EXERCISE OBJECTIVE: Check each line of the data below for the word "computer", then extract the ones that have it.

INFORMATION PROVIDED:

★ ★ ★ ★ ★ ★ ★

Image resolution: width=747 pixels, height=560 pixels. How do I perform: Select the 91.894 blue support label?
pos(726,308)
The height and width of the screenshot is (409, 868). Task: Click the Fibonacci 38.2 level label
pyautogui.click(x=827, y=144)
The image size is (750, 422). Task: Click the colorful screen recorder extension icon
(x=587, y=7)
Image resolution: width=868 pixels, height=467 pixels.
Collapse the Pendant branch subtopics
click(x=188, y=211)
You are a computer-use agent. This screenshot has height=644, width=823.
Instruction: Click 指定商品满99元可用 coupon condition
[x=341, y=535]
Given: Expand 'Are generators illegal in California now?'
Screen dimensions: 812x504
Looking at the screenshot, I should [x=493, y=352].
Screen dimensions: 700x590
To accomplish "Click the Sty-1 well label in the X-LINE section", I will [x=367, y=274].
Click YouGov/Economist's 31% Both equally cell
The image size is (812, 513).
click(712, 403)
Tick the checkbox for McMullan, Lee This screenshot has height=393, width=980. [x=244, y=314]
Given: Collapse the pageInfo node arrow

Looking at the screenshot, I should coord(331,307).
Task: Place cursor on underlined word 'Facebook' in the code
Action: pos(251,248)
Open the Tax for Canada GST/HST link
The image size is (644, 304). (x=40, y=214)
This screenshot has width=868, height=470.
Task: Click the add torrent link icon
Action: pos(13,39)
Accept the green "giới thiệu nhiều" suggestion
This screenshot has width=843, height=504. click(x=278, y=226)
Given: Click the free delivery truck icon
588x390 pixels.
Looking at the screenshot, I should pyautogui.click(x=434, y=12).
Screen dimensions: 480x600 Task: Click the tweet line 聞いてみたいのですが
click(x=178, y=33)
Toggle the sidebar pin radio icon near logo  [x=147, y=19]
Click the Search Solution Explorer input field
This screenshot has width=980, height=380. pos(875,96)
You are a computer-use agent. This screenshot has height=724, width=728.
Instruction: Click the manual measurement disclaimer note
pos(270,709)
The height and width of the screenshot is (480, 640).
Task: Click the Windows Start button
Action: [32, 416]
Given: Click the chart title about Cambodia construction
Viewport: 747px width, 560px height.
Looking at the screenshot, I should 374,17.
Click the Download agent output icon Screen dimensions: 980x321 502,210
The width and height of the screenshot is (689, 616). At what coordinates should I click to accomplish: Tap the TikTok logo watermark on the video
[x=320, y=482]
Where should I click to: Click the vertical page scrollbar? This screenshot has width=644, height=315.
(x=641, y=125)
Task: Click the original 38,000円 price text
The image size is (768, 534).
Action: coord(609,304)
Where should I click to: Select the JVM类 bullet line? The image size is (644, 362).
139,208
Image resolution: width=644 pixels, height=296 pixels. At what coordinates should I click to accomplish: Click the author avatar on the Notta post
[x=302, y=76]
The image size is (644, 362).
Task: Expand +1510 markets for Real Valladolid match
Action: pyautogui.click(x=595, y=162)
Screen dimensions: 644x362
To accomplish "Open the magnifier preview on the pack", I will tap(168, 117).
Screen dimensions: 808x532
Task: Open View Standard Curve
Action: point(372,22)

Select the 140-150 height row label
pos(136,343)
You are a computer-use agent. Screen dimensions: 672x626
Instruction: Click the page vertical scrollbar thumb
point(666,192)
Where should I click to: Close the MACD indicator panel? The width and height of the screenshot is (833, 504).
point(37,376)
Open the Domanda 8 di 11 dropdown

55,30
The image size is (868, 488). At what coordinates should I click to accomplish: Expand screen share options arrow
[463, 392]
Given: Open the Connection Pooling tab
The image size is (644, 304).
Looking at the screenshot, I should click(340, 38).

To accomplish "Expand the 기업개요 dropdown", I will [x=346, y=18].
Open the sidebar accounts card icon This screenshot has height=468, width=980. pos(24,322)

★ ★ ★ ★ ★ ★ ★

SOLUTION TO THIS PROBLEM:
You are a computer-use agent. This screenshot has height=644, width=823.
You are a computer-use agent. This screenshot has height=724, width=728.
You are a computer-use agent. Screen dimensions: 672x626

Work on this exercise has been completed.